Als Wirtschaftsflüchtling in Ägypten

Ich muß doch noch mal auf den vorletzten Beitrag zurückkommen und die dort aufgeworfenen Fragen nach der wirtschaftlichen Stärke oder Schwäche einzelner Länder.

Solche Dinge schreibe ich nicht, ohne das begleitend zu recherchieren und den Wahrheitsgehalt der bei Dritten aufgeschnappten Informationen einigermaßen gründlich zu überprüfen. So stieß ich bei der Recherche zu den größten Volkswirtschaften der Welt schon wieder auf Dinge, die ich kleiner Wicht vom Rübenfeld mir so gar nicht hätte vorstellen können.
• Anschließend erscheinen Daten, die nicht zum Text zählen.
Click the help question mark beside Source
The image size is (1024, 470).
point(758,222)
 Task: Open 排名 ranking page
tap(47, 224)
Es gibt Institutionen auf dieser Welt, die mit geradezu krankhaftem Forscherdrang weit in die Zukunft zu blicken versuchen. Unsereiner, aber wie gesagt, wir sind ja nur Rübenfeldler, begnügt sich da mit der Erkenntnis „Erstens kommt es anders und zweitens als man denkt“. Die Standard Chartered Bank denkt da anders. Sie hat schon ziemlich genaue Vorstellungen, wie die Welt im Jahr 2030 aussehen wird. Doch, Ihr lieben Leute, trotzdem fehlt diesen miefigen anglophonen Bankern noch ein gerüttelt Maß an Phantasie: PriceWaterhouseCoopers, kurz pwc, kennt schon heute die stärksten Wirtschaftsnationen des Jahres 2050.
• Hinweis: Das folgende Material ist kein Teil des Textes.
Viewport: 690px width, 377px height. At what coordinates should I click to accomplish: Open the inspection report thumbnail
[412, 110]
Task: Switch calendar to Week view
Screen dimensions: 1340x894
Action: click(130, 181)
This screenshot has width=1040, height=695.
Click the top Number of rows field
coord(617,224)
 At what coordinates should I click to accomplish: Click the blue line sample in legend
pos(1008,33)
In einem Punkt unterscheiden sich die Jahre 2030 und 2050 überhaupt nicht: China, Indien und die USA (und zwar beide Male in dieser Reihenfolge) werden auch künftig die Weltwirtschaft dominieren. Und in beiden Prognosen (auch schon 2030!) wird Indonesien die Nr. 4 sein. Der Rest der Welt liefert sich dann nur noch das Rennen um die billigen Plätze. Großbritannien, schon heute hinter (!) Indonesien nur noch die Nr. 9, kommt dann in keiner Statistik mehr vor. Die auf der Insel gegenwärtig herrschende Selbstüberschätzung ihrer verbliebenen Bedeutung schreit förmlich nach professioneller Hilfe.
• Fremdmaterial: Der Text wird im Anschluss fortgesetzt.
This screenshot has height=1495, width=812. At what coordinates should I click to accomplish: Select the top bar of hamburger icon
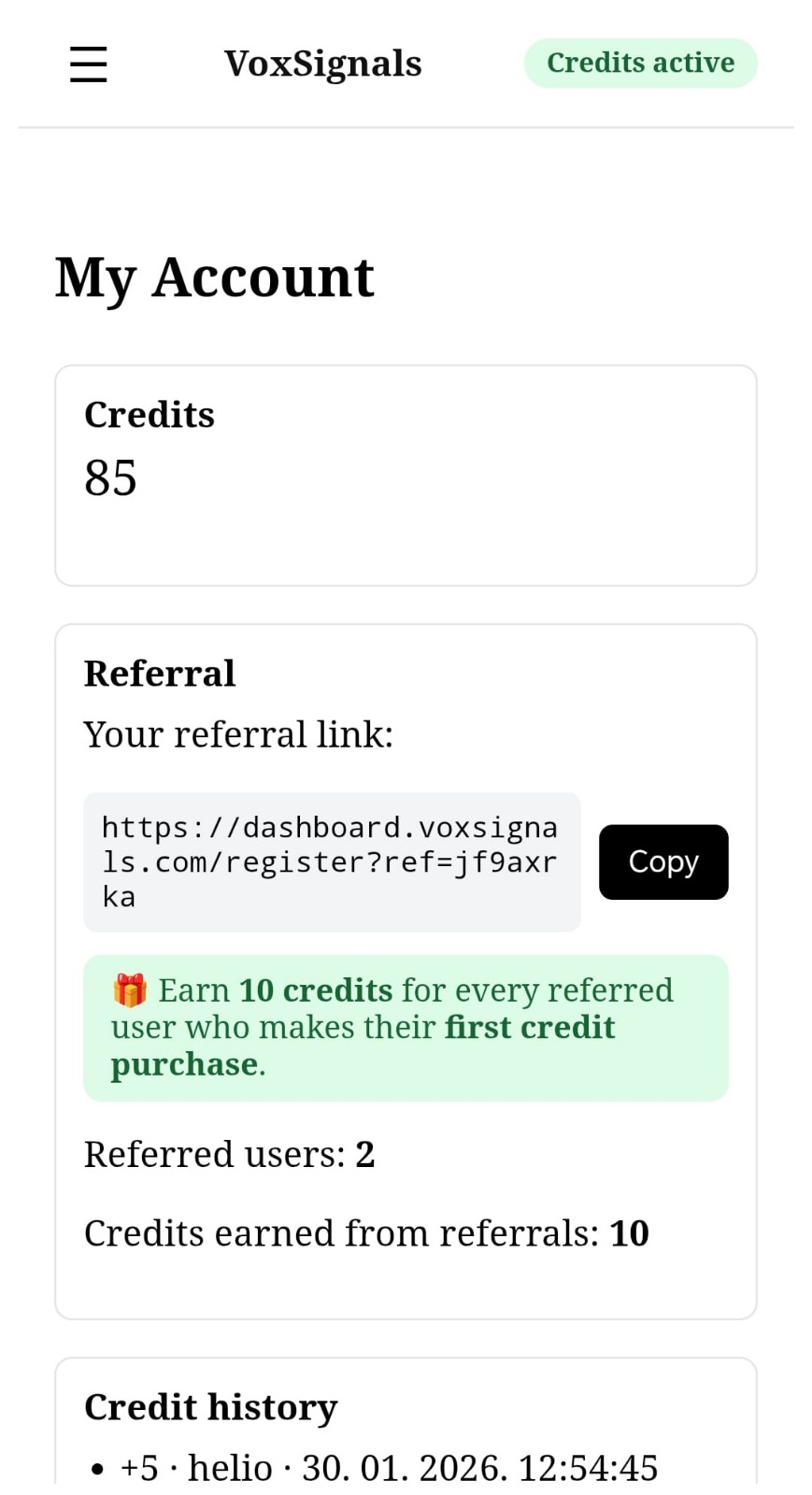[x=87, y=50]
Bereits 2030 werden nach Ansicht der Standard Chartered Bank neben Indonesien auch die Türkei, Brasilien und Ägypten (Plätze 5-7 der größten Volkswirtschaften der Erde) die Länder Russland, Japan und Deutschland (Plätze 8-10) überrundet haben. Ich schwanke jetzt noch, ob ich als Wirtschaftsflüchtling in wenigen Jahren dann lieber in die Türkei gehe oder doch gleich nach Ägypten. Beide Länder haben eine ordentliche Hotel-Infrastruktur (kann man, wenn die Touristen aus den schwach gewordenen Ländern wegbleiben, problemlos in Senioren-Residenzen umbauen, Thailand macht das schon seit Jahren vor). Und man sollte hoffen, daß diese Länder uns Wirtschaftsflüchtlingen auch Sprachkurse anbieten werden, damit man sich gut integrieren kann.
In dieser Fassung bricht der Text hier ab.